Loading the extra CSS file is an extra HTTP Request though, but you could hotlink the font file instead. You may also want to download the font and create your own SVG version, because the Google stylesheets aren’t serving that up, and hence no support for iPhone/iPad.

So what is this WebFont Loader then? It’s a bit of JavaScript which handles the loading of fonts. It’s use is totally optional, but offers some advantages. For example, Firefox will display a font further down the font stack until an @font-face font is loaded, and then flip to the @font-face font when it is ready, causing reflow and general weirdness. It’s called FOUT (Flash of unstyled text). The WebFont Loader can help fight this — see Paul’s article on it.

Raph Levien is a type designer, and creator of the Inconsolata font. Raph also works on the Google Font API team. I caught up with him to ask him a few questions about all this…

*Chris: Google does a lot of cool stuff for people building websites, including some seriously bandwidth intensive things. For example, we can hotlink to JavaScript libraries hosted on Google’s CDN. The last thing I want to do is look a gift horse in the mouth, but I know it makes people wonder sometimes, what is in this for Google? Guaranteed this is going to make web fonts faster, so is it as simple as a faster web is good for Google? Or is there going to be analytic data captured that is useful to Google?

Raph: It’s all about making the web faster and richer for everybody. We’re not collecting any personal information for web font requests, and only aggregating the logs at a coarse level so we can keep track of performance and overall popularity of fonts.

One of the great things about this service, just like the AJAX libraries (such as our WebFont Loader), is that many different sites can link the fonts, and they’ll all share the browser cache – it’ll only trigger a network download for the first one.

*Chris: Should the worst happen, and the font API were to have a bit of downtime, what happens to sites using these fonts? Will the browser follow the font stack down and pick a fallback, or does something else happen?

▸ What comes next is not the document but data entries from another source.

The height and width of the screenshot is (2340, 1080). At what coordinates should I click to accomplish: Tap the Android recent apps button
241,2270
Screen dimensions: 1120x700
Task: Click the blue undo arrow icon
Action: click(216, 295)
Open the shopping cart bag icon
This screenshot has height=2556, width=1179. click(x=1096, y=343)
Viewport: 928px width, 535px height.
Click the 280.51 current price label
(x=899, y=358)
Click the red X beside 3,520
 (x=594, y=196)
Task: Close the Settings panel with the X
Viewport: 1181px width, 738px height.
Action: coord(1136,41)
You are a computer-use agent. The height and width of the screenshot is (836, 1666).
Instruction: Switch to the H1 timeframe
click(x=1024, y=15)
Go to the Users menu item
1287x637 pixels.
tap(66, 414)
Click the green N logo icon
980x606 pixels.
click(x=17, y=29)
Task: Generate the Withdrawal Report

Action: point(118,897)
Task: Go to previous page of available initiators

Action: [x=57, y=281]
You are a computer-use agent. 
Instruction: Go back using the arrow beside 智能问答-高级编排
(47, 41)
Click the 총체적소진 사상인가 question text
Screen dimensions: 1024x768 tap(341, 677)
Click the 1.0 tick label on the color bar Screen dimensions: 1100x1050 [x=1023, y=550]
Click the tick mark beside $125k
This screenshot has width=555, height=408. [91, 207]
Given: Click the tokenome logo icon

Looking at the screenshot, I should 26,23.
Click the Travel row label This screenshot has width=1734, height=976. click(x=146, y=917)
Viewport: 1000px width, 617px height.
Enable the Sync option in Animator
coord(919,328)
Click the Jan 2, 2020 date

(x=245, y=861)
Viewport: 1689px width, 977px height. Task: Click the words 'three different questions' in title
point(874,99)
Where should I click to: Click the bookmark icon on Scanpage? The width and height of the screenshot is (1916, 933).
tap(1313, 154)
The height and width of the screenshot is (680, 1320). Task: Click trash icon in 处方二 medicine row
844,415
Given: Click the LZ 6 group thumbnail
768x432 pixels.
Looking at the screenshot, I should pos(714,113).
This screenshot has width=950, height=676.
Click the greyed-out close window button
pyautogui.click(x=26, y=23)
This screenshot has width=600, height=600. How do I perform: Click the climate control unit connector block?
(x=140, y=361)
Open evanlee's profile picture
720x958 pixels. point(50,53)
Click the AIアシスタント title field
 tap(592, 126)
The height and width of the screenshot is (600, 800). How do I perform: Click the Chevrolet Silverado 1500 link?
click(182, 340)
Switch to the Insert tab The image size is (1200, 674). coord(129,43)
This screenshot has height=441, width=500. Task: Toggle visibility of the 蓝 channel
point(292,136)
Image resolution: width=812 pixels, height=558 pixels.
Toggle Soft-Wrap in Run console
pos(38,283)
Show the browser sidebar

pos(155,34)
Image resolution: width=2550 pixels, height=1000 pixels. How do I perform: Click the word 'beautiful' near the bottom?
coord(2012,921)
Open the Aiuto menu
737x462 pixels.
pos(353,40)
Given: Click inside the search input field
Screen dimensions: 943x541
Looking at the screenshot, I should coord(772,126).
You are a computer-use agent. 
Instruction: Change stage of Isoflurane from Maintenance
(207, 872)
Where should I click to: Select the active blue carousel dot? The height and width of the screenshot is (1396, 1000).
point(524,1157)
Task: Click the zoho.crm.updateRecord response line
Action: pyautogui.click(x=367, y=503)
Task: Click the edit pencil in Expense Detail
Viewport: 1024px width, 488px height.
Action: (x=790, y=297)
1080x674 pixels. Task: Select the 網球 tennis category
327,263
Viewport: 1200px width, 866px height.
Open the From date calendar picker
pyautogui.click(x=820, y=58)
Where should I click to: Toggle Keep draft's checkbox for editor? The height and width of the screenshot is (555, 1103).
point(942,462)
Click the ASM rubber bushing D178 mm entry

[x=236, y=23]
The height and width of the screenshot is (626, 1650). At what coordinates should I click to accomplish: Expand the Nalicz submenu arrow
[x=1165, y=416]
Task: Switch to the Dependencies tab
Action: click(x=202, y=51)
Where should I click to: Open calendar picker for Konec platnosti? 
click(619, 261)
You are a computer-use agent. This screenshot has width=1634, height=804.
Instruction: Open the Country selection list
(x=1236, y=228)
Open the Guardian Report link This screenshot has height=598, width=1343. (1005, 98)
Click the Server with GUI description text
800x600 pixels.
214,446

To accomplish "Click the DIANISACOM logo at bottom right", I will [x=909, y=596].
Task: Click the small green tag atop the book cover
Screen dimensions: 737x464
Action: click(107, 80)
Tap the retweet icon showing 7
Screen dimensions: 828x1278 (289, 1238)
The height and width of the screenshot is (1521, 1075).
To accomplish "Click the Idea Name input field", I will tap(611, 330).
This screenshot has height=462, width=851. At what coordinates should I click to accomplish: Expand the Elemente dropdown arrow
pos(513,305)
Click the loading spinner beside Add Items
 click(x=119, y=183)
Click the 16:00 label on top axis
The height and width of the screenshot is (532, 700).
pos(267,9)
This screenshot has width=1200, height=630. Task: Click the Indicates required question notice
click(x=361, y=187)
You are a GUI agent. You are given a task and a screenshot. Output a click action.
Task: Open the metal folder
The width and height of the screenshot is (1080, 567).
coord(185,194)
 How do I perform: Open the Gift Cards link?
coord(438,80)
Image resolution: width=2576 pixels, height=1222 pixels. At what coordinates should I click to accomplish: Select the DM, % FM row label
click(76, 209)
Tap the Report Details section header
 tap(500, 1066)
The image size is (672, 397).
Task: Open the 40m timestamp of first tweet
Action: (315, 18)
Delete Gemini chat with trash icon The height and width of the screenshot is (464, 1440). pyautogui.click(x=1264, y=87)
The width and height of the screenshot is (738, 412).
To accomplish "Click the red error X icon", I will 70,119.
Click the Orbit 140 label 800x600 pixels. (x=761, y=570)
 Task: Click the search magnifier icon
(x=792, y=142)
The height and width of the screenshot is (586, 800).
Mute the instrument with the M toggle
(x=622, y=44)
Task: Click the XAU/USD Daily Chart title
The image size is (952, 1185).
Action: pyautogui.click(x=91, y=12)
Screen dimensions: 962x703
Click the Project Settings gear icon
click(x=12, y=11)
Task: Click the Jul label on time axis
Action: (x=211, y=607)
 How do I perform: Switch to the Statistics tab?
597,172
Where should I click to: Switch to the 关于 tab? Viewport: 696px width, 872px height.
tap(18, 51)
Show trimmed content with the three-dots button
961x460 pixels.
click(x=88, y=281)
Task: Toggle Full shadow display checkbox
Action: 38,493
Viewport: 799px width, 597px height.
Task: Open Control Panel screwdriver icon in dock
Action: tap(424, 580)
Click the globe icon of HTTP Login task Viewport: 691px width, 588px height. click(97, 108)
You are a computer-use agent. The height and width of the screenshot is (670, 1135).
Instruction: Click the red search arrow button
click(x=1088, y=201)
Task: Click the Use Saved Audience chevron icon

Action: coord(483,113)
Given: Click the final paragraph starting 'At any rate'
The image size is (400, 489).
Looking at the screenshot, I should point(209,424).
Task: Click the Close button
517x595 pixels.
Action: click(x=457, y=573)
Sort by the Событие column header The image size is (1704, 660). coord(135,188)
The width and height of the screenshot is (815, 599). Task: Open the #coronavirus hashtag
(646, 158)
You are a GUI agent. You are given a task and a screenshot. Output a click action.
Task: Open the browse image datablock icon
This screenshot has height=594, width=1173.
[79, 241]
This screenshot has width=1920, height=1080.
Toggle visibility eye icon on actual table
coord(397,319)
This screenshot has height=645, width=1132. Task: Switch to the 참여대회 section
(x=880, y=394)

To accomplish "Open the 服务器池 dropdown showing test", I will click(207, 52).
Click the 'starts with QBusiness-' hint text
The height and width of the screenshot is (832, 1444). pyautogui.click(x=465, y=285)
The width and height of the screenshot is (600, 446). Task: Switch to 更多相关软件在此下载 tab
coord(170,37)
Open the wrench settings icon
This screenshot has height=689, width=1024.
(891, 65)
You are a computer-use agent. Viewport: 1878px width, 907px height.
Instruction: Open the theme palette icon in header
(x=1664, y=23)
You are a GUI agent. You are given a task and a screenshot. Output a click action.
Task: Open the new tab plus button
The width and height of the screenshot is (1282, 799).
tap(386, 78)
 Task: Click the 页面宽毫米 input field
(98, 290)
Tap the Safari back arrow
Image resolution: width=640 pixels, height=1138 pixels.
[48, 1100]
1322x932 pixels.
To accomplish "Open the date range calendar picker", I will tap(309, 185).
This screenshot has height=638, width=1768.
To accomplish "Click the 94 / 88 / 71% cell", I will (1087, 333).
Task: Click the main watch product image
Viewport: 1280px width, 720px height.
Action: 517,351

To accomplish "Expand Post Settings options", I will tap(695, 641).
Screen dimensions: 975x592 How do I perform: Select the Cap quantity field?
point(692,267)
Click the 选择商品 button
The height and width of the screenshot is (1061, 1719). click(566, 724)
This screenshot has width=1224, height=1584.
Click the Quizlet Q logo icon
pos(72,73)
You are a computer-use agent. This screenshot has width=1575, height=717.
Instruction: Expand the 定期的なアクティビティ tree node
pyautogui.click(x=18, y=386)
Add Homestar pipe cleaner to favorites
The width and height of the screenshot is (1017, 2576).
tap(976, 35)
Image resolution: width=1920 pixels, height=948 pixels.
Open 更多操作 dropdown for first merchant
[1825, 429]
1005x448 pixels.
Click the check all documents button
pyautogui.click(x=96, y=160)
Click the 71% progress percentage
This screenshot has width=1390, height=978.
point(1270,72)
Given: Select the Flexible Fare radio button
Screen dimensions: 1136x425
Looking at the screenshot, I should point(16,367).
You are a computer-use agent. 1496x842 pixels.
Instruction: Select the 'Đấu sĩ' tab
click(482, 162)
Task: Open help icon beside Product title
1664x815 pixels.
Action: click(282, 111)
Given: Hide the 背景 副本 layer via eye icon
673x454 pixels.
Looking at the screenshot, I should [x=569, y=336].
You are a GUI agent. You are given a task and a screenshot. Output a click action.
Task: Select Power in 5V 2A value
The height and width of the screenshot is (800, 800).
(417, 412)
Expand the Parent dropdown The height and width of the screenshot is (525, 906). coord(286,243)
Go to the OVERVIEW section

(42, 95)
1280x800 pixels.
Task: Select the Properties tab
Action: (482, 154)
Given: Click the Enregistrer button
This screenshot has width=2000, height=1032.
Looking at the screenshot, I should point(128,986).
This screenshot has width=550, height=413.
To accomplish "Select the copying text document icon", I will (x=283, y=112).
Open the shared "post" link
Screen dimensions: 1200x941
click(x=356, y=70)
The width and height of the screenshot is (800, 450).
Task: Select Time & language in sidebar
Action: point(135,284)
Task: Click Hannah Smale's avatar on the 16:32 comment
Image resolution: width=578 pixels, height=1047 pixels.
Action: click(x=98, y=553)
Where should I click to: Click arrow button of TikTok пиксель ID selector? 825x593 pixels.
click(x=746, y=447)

Raph: Yes, it’ll use fallback fonts. It’s just CSS, so the designer gets full control over the font stack, and if you want more fine-grained control, you can use the WebFont Loader library as well – for example, you can trigger JavaScript code to make CSS changes when the font fails to load. We’re also going to be collaborating with all major browser vendors to improve the web font experience for users.

*Chris: It is pretty interesting to see a collaboration between your team and TypeKit. How that that come about?

Raph: TypeKit has been been blazing the trail to make web fonts available to a wide audience. We’ve known the team for a while (Jeff Veen used to work at Google, in fact), so it was natural to talk to them about what we’re doing. We think our collection of open source fonts is pretty good, but for a broader range of professionally designed fonts, we want to make it easy for people to upgrade. We’ve also been working with other major font vendors, including Ascender.

*Chris: A lot of free / open source fonts serve their creators as an advertisement for a more robust set of fonts that isn’t free. Do you see that as a hurdle for the Google Font Directory, in that could become a repository of intentionally limited fonts? Or will that kind of thing be curated out?

Raph: We’ve been getting a great response so far. People have all kinds of reasons for contributing open source fonts, and one is definitely to create more visibility and traffic for selling proprietary fonts. A lot of people just love creating fonts. Whatever the reasons, I’m confident we’ll see a nice, steady stream of high quality fonts. But there’ll always be more choice of top-quality fonts from professional foundries.

 

Thanks to Raph for the quick interview! Let me know what ya’ll think of this. I’m thinking it’s a pretty big win for web fonts, although I think (and hope, really) that all the best fonts will remain on paid services like TypeKit. Web fonts still have a way to come. Clearly there are still some problems on Windows, and if it’s not one thing, it’s another.